→ **What is being asked**
Rewrite the material below with "LivePocket" replaced by "Live Pocket" wherever it appears, keeping every other line unchanged. Leave out the pictures.

→ **Data extract**
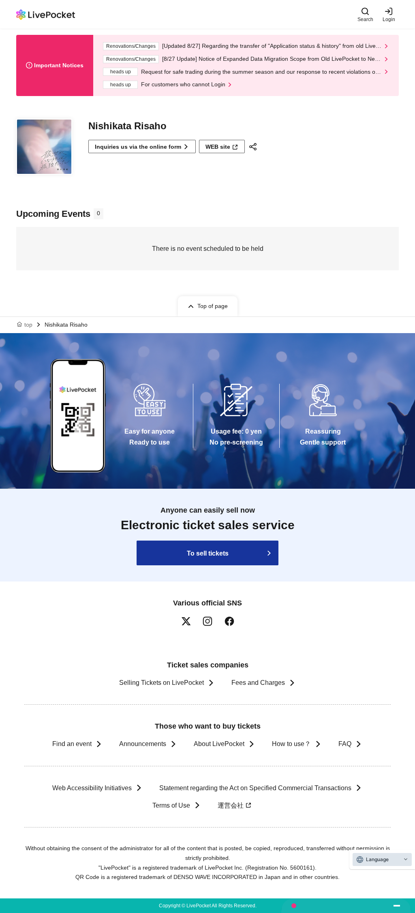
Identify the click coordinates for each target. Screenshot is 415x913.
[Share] (254, 147)
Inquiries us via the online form (138, 146)
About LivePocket (219, 743)
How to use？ (291, 743)
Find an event (72, 743)
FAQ (344, 743)
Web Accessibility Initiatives (92, 788)
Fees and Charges (258, 682)
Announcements (142, 743)
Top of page (212, 306)
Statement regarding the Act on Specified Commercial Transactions (255, 788)
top (28, 324)
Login (389, 19)
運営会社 (231, 805)
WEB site (217, 146)
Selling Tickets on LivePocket (161, 682)
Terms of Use (171, 805)
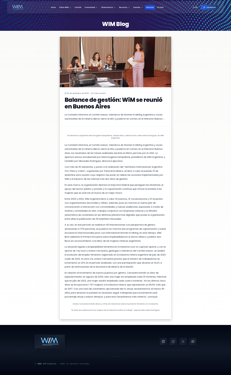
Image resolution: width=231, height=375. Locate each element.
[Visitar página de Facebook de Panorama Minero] (192, 341)
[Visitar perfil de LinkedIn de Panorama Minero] (163, 341)
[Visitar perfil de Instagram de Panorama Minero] (173, 341)
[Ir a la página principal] (17, 7)
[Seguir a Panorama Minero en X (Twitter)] (183, 341)
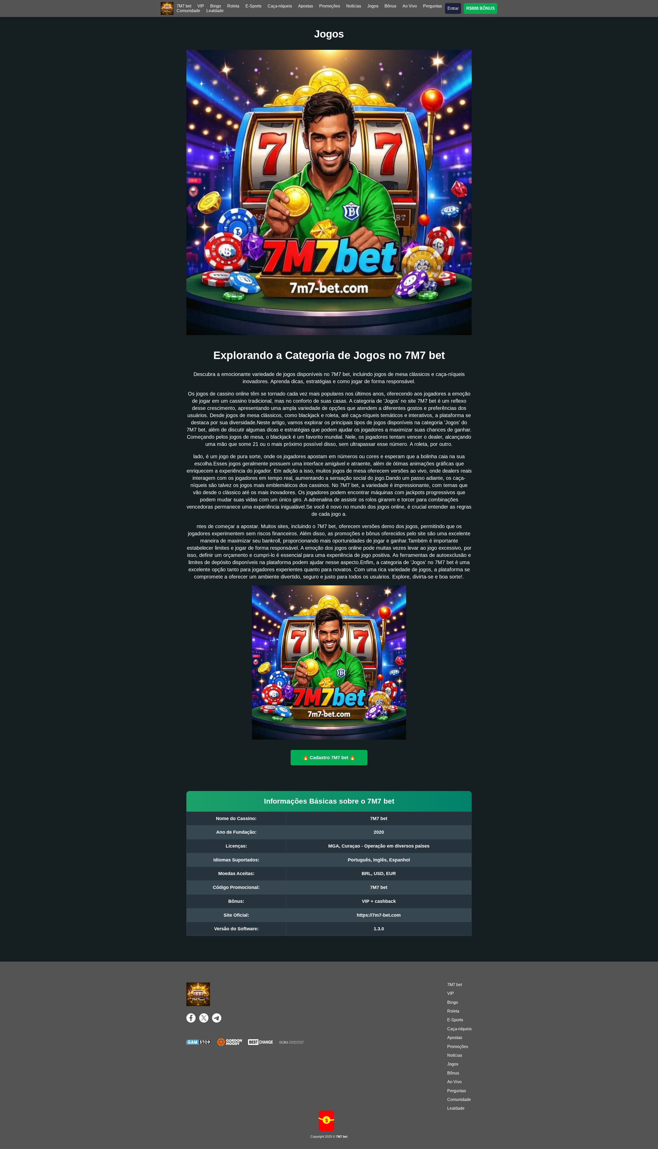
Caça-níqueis (280, 6)
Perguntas (432, 6)
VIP (200, 6)
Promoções (329, 6)
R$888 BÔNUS (480, 8)
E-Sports (253, 6)
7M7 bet (184, 6)
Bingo (215, 6)
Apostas (305, 6)
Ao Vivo (410, 6)
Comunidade (188, 10)
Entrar (453, 8)
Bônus (390, 6)
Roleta (233, 6)
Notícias (353, 6)
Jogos (372, 6)
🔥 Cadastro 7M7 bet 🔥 (329, 757)
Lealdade (215, 10)
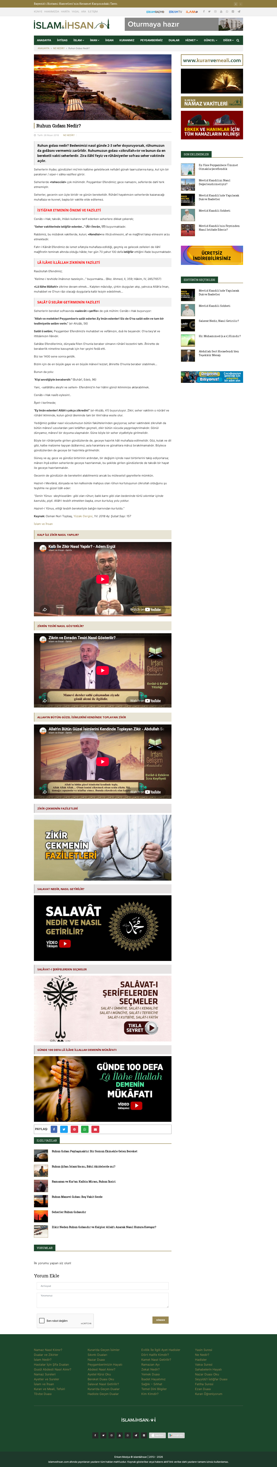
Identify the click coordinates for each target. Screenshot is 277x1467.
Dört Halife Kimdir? (155, 1355)
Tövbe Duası (43, 1394)
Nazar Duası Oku (207, 1374)
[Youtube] (221, 11)
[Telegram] (239, 11)
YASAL (75, 11)
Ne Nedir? (202, 1355)
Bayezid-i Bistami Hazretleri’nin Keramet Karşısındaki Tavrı (75, 3)
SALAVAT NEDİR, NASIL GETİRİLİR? (60, 889)
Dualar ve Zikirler (46, 1355)
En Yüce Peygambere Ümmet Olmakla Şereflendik (218, 167)
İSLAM (77, 40)
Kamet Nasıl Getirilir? (156, 1359)
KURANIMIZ (126, 40)
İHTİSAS (62, 40)
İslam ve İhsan (43, 524)
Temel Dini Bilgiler (154, 1389)
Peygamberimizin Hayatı (105, 1364)
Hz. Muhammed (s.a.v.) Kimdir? (220, 336)
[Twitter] (209, 11)
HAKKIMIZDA (51, 11)
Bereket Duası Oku (101, 1379)
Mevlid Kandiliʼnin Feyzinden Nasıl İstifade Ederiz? (219, 227)
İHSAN (109, 40)
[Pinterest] (233, 11)
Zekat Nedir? (150, 1369)
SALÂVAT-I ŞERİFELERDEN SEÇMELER (62, 969)
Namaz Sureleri (45, 1374)
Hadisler (201, 1359)
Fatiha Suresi (204, 1384)
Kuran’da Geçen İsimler (104, 1350)
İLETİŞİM (93, 11)
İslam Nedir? (42, 1359)
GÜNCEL (210, 40)
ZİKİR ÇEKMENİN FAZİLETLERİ (57, 808)
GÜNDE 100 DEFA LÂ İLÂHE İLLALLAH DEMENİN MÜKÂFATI (77, 1050)
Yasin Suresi (203, 1350)
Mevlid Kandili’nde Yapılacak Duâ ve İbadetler (219, 197)
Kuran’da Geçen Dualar (104, 1389)
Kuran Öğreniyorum (208, 1394)
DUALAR (174, 40)
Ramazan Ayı (150, 1364)
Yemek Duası (150, 1374)
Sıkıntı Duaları (97, 1355)
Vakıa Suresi (203, 1364)
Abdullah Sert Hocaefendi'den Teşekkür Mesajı (219, 353)
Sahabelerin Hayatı (208, 1369)
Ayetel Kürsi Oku (99, 1374)
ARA (83, 11)
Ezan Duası (203, 1389)
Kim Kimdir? (149, 1394)
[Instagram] (215, 11)
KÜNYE (38, 11)
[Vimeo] (136, 1435)
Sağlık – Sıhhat (151, 1384)
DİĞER (227, 40)
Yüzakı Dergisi (83, 516)
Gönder (160, 1320)
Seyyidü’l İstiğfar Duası (211, 1379)
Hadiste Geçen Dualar (103, 1394)
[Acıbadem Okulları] (212, 378)
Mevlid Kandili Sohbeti (214, 210)
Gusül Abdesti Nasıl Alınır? (52, 1369)
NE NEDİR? (59, 48)
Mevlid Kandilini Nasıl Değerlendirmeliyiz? (214, 182)
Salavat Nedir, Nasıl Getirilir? (219, 321)
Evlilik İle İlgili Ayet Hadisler (160, 1350)
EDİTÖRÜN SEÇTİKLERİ (199, 280)
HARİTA (65, 11)
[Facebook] (204, 11)
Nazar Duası (96, 1359)
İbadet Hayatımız (153, 1379)
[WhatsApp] (227, 11)
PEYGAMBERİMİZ (151, 40)
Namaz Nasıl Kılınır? (48, 1350)
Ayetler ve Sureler (46, 1379)
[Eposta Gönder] (95, 1129)
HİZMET (190, 40)
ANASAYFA (44, 40)
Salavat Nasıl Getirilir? (103, 1384)
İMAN (94, 40)
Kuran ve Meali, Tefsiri (49, 1389)
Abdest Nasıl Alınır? (101, 1369)
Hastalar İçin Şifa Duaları (51, 1364)
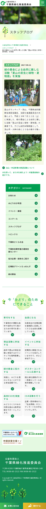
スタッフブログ (14, 226)
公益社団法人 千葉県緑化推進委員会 (23, 3)
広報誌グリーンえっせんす (19, 266)
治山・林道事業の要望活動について (20, 167)
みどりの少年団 (14, 203)
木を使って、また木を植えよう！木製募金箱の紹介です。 (21, 173)
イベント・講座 (14, 211)
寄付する (37, 506)
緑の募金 (12, 274)
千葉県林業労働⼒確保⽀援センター (18, 250)
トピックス (13, 234)
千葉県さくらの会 (15, 242)
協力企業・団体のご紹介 (18, 258)
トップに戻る (41, 497)
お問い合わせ (13, 506)
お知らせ (12, 195)
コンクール (13, 218)
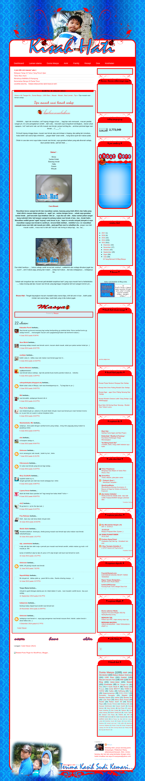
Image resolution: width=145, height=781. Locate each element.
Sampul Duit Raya (108, 715)
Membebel (103, 675)
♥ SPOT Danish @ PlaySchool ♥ (112, 548)
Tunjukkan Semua (127, 502)
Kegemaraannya (109, 693)
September (107, 252)
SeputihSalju (24, 575)
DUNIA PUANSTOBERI (110, 534)
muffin (122, 723)
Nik (21, 395)
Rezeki (101, 702)
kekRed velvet (103, 719)
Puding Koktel (128, 727)
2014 (104, 240)
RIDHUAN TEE (107, 618)
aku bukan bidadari (109, 494)
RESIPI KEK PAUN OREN (110, 582)
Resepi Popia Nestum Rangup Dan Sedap (114, 383)
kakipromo (24, 603)
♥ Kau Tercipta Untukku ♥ (111, 546)
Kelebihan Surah (109, 721)
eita (21, 437)
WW (121, 680)
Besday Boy (128, 697)
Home (16, 95)
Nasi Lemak (68, 95)
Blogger (78, 765)
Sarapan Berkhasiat (105, 706)
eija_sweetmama (26, 543)
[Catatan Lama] (88, 641)
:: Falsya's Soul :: (108, 480)
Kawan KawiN (120, 706)
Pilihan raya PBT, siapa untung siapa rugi (115, 619)
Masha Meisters (26, 368)
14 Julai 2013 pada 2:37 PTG (30, 581)
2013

→ **Solution to this task**
Identify the click coordinates for each target. Screenshot is 415x913.
[Share] (254, 147)
Inquiries us via the online form (138, 146)
About Live Pocket (219, 743)
How to use？ (291, 743)
Find an event (72, 743)
FAQ (344, 743)
Web Accessibility Initiatives (92, 788)
Fees and Charges (258, 682)
Announcements (142, 743)
Top of page (212, 306)
Statement regarding the Act on Specified Commercial Transactions (255, 788)
top (28, 324)
Login (389, 19)
運営会社 (231, 805)
WEB site (217, 146)
Selling Tickets on Live Pocket (161, 682)
Terms of Use (171, 805)
Image resolution: width=231, height=375. Locate each element.
[Visitar página de Facebook de Panorama Minero] (192, 341)
[Visitar perfil de LinkedIn de Panorama Minero] (163, 341)
[Visitar perfil de Instagram de Panorama Minero] (173, 341)
[Ir a la página principal] (17, 7)
[Seguir a Panorama Minero en X (Twitter)] (183, 341)
Caça-níqueis (280, 6)
Perguntas (432, 6)
VIP (200, 6)
Promoções (329, 6)
R$888 BÔNUS (480, 8)
E-Sports (253, 6)
7M7 bet (184, 6)
Bingo (215, 6)
Apostas (305, 6)
Ao Vivo (410, 6)
Comunidade (188, 10)
Entrar (453, 8)
Bônus (390, 6)
Roleta (233, 6)
Notícias (353, 6)
Jogos (372, 6)
🔥 Cadastro 7M7 bet 🔥 (329, 757)
Lealdade (215, 10)
Identify the click coordinates for each target. Screenshot is 277x1467.
Dört Halife Kimdir? (155, 1355)
Tövbe Duası (43, 1394)
Nazar Duası Oku (207, 1374)
[Youtube] (221, 11)
[Telegram] (239, 11)
YASAL (75, 11)
Ne Nedir? (202, 1355)
Bayezid-i Bistami Hazretleri’nin Keramet Karşısındaki Tavrı (75, 3)
SALAVAT NEDİR, NASIL GETİRİLİR? (60, 889)
Dualar ve Zikirler (46, 1355)
En Yüce Peygambere Ümmet Olmakla Şereflendik (218, 167)
İSLAM (77, 40)
Kamet Nasıl Getirilir? (156, 1359)
KURANIMIZ (126, 40)
İHTİSAS (62, 40)
İslam ve İhsan (43, 524)
Temel Dini Bilgiler (154, 1389)
Peygamberimizin Hayatı (105, 1364)
Hz. Muhammed (s.a.v.) Kimdir? (220, 336)
[Twitter] (209, 11)
HAKKIMIZDA (51, 11)
Bereket Duası Oku (101, 1379)
Mevlid Kandiliʼnin Feyzinden Nasıl İstifade Ederiz? (219, 227)
İHSAN (109, 40)
[Pinterest] (233, 11)
Zekat Nedir? (150, 1369)
SALÂVAT-I ŞERİFELERDEN SEÇMELER (62, 969)
Namaz Sureleri (45, 1374)
Hadisler (201, 1359)
Fatiha Suresi (204, 1384)
Kuran’da Geçen İsimler (104, 1350)
İLETİŞİM (93, 11)
İslam Nedir? (42, 1359)
GÜNCEL (210, 40)
ZİKİR ÇEKMENİN FAZİLETLERİ (57, 808)
GÜNDE 100 DEFA LÂ İLÂHE İLLALLAH DEMENİN MÜKÂFATI (77, 1050)
Yasin Suresi (203, 1350)
Mevlid Kandili’nde Yapılacak Duâ ve İbadetler (219, 197)
Kuran’da Geçen Dualar (104, 1389)
Kuran Öğreniyorum (208, 1394)
DUALAR (174, 40)
Ramazan Ayı (150, 1364)
Yemek Duası (150, 1374)
Sıkıntı Duaları (97, 1355)
Vakıa Suresi (203, 1364)
Abdullah Sert Hocaefendi'den Teşekkür Mesajı (219, 353)
Sahabelerin Hayatı (208, 1369)
Ayetel Kürsi Oku (99, 1374)
ARA (83, 11)
Ezan Duası (203, 1389)
Kim Kimdir? (149, 1394)
[Instagram] (215, 11)
KÜNYE (38, 11)
[Vimeo] (136, 1435)
Sağlık – Sıhhat (151, 1384)
DİĞER (227, 40)
Yüzakı Dergisi (83, 516)
Gönder (160, 1320)
Seyyidü’l İstiğfar Duası (211, 1379)
Hadiste Geçen Dualar (103, 1394)
[Acıbadem Okulları] (212, 378)
Mevlid Kandili Sohbeti (214, 210)
Gusül Abdesti Nasıl Alınır? (52, 1369)
NE NEDİR? (59, 48)
Mevlid Kandilini Nasıl Değerlendirmeliyiz? (214, 182)
Salavat Nedir, Nasıl Getirilir? (219, 321)
Evlilik İle İlgili Ayet Hadisler (160, 1350)
EDİTÖRÜN SEÇTİKLERİ (199, 280)
HARİTA (65, 11)
[Facebook] (204, 11)
Nazar Duası (96, 1359)
İbadet Hayatımız (153, 1379)
[WhatsApp] (227, 11)
PEYGAMBERİMİZ (151, 40)
Namaz Nasıl Kılınır? (48, 1350)
Ayetler ve Sureler (46, 1379)
[Eposta Gönder] (95, 1129)
HİZMET (190, 40)
ANASAYFA (44, 40)
Salavat Nasıl Getirilir? (103, 1384)
İMAN (94, 40)
Kuran ve Meali, Tefsiri (49, 1389)
Abdest Nasıl Alınır? (101, 1369)
Hastalar İçin Şifa Duaları (51, 1364)
スタッフブログ (14, 226)
公益社団法人 千葉県緑化推進委員会 (23, 3)
広報誌グリーンえっせんす (19, 266)
治山・林道事業の要望活動について (20, 167)
みどりの少年団 (14, 203)
木を使って、また木を植えよう！木製募金箱の紹介です。 (21, 173)
イベント・講座 (14, 211)
寄付する (37, 506)
緑の募金 (12, 274)
千葉県林業労働⼒確保⽀援センター (18, 250)
トピックス (13, 234)
千葉県さくらの会 (15, 242)
協力企業・団体のご紹介 (18, 258)
トップに戻る (41, 497)
お問い合わせ (13, 506)
お知らせ (12, 195)
コンクール (13, 218)
Image resolution: width=145, height=781. Locate each element.
Sampul Duit Raya (108, 715)
Membebel (103, 675)
♥ SPOT Danish @ PlaySchool ♥ (112, 548)
Tunjukkan Semua (127, 502)
Kegemaraannya (109, 693)
September (107, 252)
SeputihSalju (24, 575)
DUNIA PUANSTOBERI (110, 534)
muffin (122, 723)
Nik (21, 395)
Rezeki (101, 702)
kekRed velvet (103, 719)
Puding Koktel (128, 727)
2014 (104, 240)
RIDHUAN TEE (107, 618)
aku bukan bidadari (109, 494)
RESIPI KEK PAUN OREN (110, 582)
Resepi Popia Nestum Rangup Dan Sedap (114, 383)
kakipromo (24, 603)
♥ Kau Tercipta Untukku ♥ (111, 546)
Kelebihan Surah (109, 721)
eita (21, 437)
WW (121, 680)
Besday Boy (128, 697)
Home (16, 95)
Nasi Lemak (68, 95)
Blogger (78, 765)
Sarapan Berkhasiat (105, 706)
eija_sweetmama (26, 543)
[Catatan Lama] (88, 641)
:: Falsya's Soul :: (108, 480)
Kawan KawiN (120, 706)
Pilihan raya PBT, siapa untung siapa rugi (115, 619)
Masha Meisters (26, 368)
14 Julai 2013 pada 2:37 PTG (30, 581)
2013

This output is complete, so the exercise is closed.